The researchers tethered fruit flies (Drosophila melanogaster) in completely uniform white surroundings and recorded their turning behavior. In this setup, the flies do not receive any visual cues from the environment and since they are fixed in space, their turning attempts have no effect. Thus lacking any input, their behavior should resemble random noise, similar to a radio tuned between stations. However, the analysis showed that the temporal structure of fly behavior is very different from random noise. The researchers then tested a plethora of increasingly complex random computer models, all of which failed to adequately model fly behavior.
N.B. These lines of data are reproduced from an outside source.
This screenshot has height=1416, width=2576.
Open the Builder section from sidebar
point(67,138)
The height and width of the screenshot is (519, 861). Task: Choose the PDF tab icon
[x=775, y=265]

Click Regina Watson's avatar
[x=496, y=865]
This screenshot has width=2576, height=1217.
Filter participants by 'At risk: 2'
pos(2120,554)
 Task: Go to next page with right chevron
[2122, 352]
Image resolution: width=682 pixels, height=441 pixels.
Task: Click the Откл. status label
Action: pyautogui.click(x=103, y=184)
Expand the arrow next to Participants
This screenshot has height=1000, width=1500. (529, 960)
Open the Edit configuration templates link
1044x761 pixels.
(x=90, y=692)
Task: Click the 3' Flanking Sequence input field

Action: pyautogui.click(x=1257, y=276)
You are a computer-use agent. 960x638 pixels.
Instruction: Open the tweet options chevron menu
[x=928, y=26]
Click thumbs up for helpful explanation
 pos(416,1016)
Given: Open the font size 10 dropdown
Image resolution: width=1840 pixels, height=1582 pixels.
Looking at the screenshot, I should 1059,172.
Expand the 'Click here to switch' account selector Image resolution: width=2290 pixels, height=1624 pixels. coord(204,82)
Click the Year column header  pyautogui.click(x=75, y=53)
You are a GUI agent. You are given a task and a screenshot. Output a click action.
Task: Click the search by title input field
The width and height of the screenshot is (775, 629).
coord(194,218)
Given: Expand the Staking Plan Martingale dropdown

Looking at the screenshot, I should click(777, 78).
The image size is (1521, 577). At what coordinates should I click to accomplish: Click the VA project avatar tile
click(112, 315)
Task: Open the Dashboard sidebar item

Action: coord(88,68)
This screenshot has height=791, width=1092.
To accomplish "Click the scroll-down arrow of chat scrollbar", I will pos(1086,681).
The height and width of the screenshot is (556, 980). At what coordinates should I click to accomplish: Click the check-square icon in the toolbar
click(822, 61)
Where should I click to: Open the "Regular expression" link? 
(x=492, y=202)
Only after the team analyzed the fly behavior with methods developed by co-authors George Sugihara and Chih-hao Hsieh from the Scripps Institution of Oceanography at UC San Diego did they realize the origin of the fly’s peculiar spontaneity. “We found that there must be an evolved function in the fly brain which leads to spontaneous variations in fly behavior” Sugihara said. “The results of our analysis indicate a mechanism which might be common to many other animals and could form the biological foundation for what we experience as free will”.
Our subjective notion of “Free Will” is an oxymoron: the term ‘will’ would not apply if our actions were completely random and it would not be ‘free’ if they were entirely determined. So if there is free will, it must be somewhere between chance and necessity – which is exactly where fly behavior comes to lie. “The question of whether or not we have free will appears to be posed the wrong way,” says Brembs. “Instead, if we ask ‘how close to free will are we”‘ one finds that this is precisely where humans and animals differ”.
The next step will be to use genetics to localize and understand the brain circuits responsible for the spontaneous behavior. This step could lead directly to the development of robots with the capacity for spontaneous nonrandom behavior and may help combating disorders leading to compromised spontaneous behavioral variability in humans such as depression, schizophrenia or obsessive compulsive disorder.
The research will appear in the May 16, 2007 issue of the open-access journal PLoS ONE.